1. divisjon is the name of the second highest handball league for both genders in Norway. The two best placed teams win promotion to REMA 1000-ligaen for men and REMA 1000-ligaen for women, while the bottom finishers get relegated to the Norwegian 2. divisjon. The division consists of 14 teams that meet each opponent once away and once at home.

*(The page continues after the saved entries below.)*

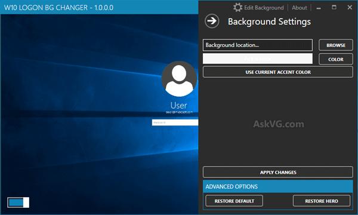358x215 pixels.
Task: Click the gear icon beside Edit Background
Action: tap(237, 8)
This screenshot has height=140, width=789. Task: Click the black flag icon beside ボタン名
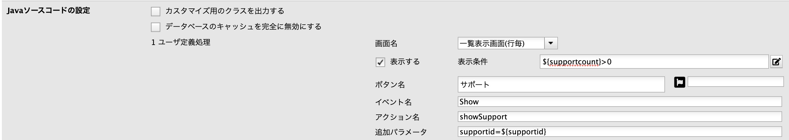679,83
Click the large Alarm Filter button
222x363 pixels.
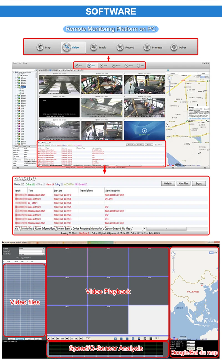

Follo HK Damer are the defending champions for women, and TIF Viking are the defending champions for men, and they both play in REMA 1000-ligaen for women and REMA 1000-ligaen for men in the current season.

==Women 2022/23==

| Team | Location | Arena | Finished pos. in last season |
|---|---|---|---|
| Charlottenlund SK | Trondheim | CSK Varmbo arena | 7th |
| Fjellhammer IL | Lørenskog | Lørenskoghallen | 6th |
| Flint Tønsberg | Tønsberg | REMA 1000 Arena | 13th (in REMA 1000-ligaen) |
| Follo HK Damer | Ski | Stil Arena | 14th (in REMA 1000-ligaen) |
| Fyllingen | Bergen | Framohallen | 1st (in 2. divisjon - 03) |
| Gjerpen HK Skien | Gjerpen | Gjerpenhallen | 2nd |
| Glassverket | Drammen | Drammenshallen | 8th |
| Bærum Haslum Damer | Bærum | Nadderud Arena | 3rd |
| Junkeren | Bodø | Stordalshallen | 1st (in 2. divisjon - 01) |
| Larvik Turn | Larvik | Farrishallen | 1st (in 2. divisjon - 02) |
| Levanger HK | Levanger | Trønderhallen | 4th |
| Nordstrand | Nordstrand | Nordstrand Arena | 5th |
| Oppsal | Oslo | Oppsal Arena | 12th (in REMA 1000-ligaen) |
| Storhamar | Hamar | Boligpartner Arena | 1st (in 2. divisjon - 04) |

==Promotion to the League==
The two best placed teams of the league ensures direct promotion to the premier handball league for Norwegian handball clubs. The third best placed team play a best of three qualification matches against the team who ended as No. 12 in REMA 1000-ligaen for men and REMA 1000-ligaen for women. The winner of these matches will play the next season in the premier league and the loser will play in 1. divisjon.

==Relegation==
Teams who end the season as #'s 13 and 14 will be directly relegated to 2. divisjon.

==See also==
- Handball
- REMA 1000-ligaen (women's handball)
- REMA 1000-ligaen (men's handball)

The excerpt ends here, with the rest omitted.